How to complete this task
Go through the entries below, count every line with the string "screenshot", and answer with only that number.

[Records to use Boundary: Start]

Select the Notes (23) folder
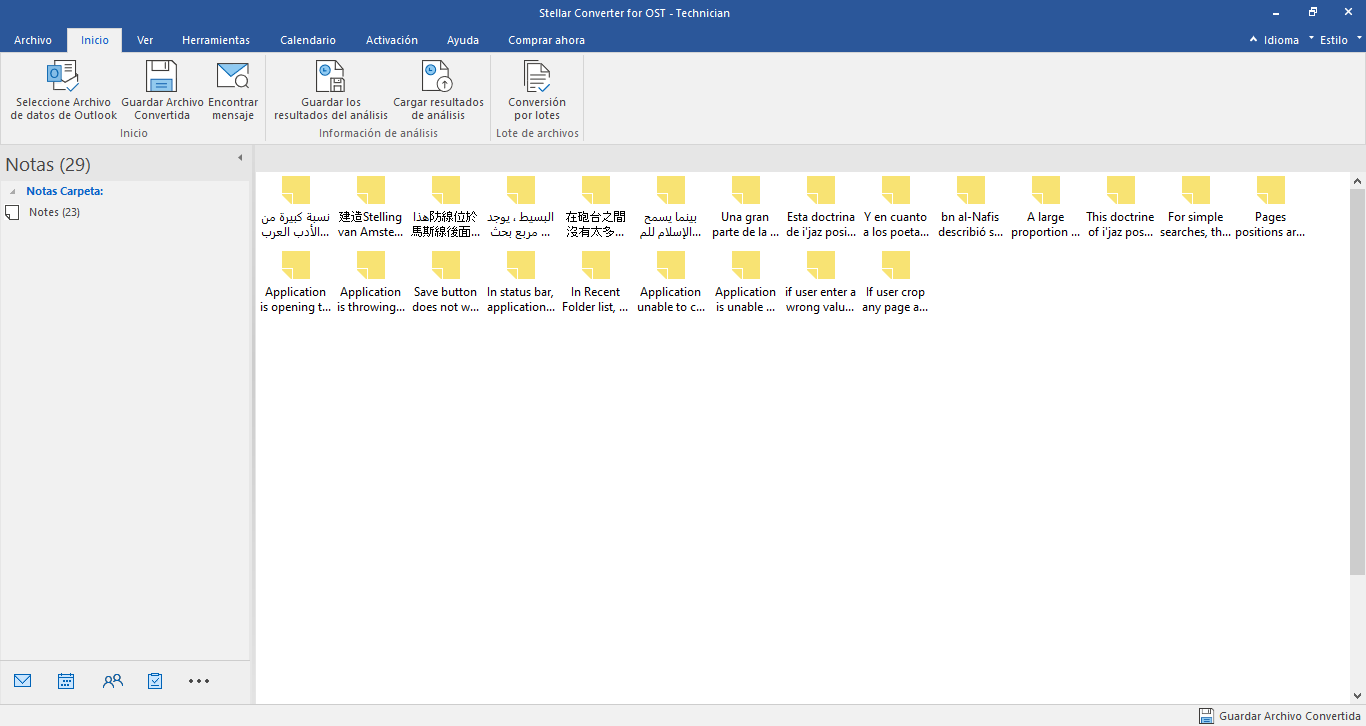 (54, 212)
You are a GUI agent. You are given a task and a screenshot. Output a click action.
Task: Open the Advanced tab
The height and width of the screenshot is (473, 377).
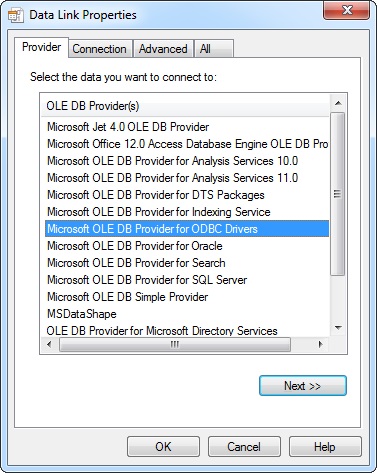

[Records to use Boundary: End]

Completed exercise
2